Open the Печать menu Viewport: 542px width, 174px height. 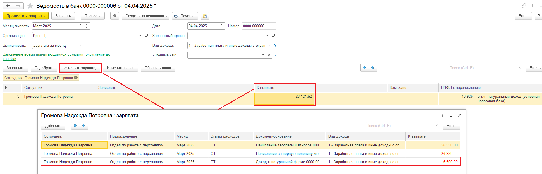pos(185,16)
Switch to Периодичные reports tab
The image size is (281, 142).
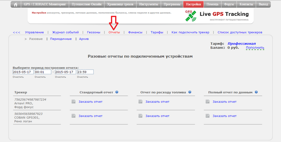coord(61,39)
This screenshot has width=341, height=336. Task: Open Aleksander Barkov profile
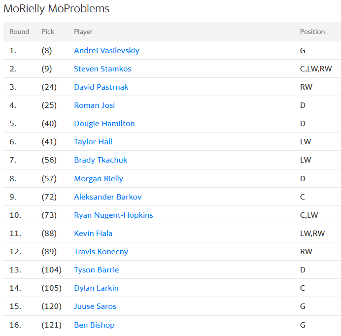coord(107,197)
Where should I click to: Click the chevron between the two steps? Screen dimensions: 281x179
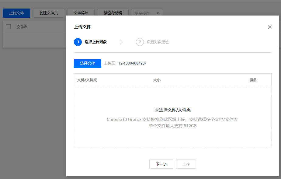(121, 42)
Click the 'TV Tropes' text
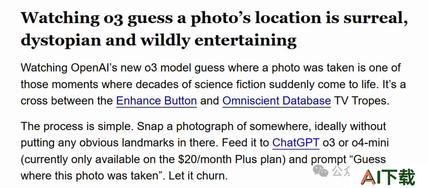The width and height of the screenshot is (429, 188). coord(361,101)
════════
_Task details:_ Substitute "arrow" for "chevron" in the records from the line with "Where should I" up to and including the final line, and give those lines again with everything else unchanged. Leave the pictures out of your answer.

_Written solution:_
Where should I click to: Click the arrow between the two steps? Screen dimensions: 281x179
(121, 42)
Click the 'TV Tropes' text
The width and height of the screenshot is (429, 188). coord(361,101)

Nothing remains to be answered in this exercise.